#### [MATERIAL TO PROCESS]
+---+

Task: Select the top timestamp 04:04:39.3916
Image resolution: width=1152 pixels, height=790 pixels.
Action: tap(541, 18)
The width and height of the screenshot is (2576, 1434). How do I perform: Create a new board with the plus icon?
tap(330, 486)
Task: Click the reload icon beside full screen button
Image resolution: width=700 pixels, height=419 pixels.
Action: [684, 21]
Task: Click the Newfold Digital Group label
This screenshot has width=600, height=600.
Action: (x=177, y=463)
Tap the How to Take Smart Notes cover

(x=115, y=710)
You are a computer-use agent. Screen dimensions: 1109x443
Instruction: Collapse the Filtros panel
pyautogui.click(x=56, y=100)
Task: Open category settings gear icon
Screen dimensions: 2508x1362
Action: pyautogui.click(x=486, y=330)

+---+

#### [OBJECTIVE]
Present every line of the records above as a numbered list, leaving out any blank lines.

#### [EXERCISE RESPONSE]
1. Task: Select the top timestamp 04:04:39.3916
2. Image resolution: width=1152 pixels, height=790 pixels.
3. Action: tap(541, 18)
4. The width and height of the screenshot is (2576, 1434). How do I perform: Create a new board with the plus icon?
5. tap(330, 486)
6. Task: Click the reload icon beside full screen button
7. Image resolution: width=700 pixels, height=419 pixels.
8. Action: [684, 21]
9. Task: Click the Newfold Digital Group label
10. This screenshot has width=600, height=600.
11. Action: (x=177, y=463)
12. Tap the How to Take Smart Notes cover
13. (x=115, y=710)
14. You are a computer-use agent. Screen dimensions: 1109x443
15. Instruction: Collapse the Filtros panel
16. pyautogui.click(x=56, y=100)
17. Task: Open category settings gear icon
18. Screen dimensions: 2508x1362
19. Action: pyautogui.click(x=486, y=330)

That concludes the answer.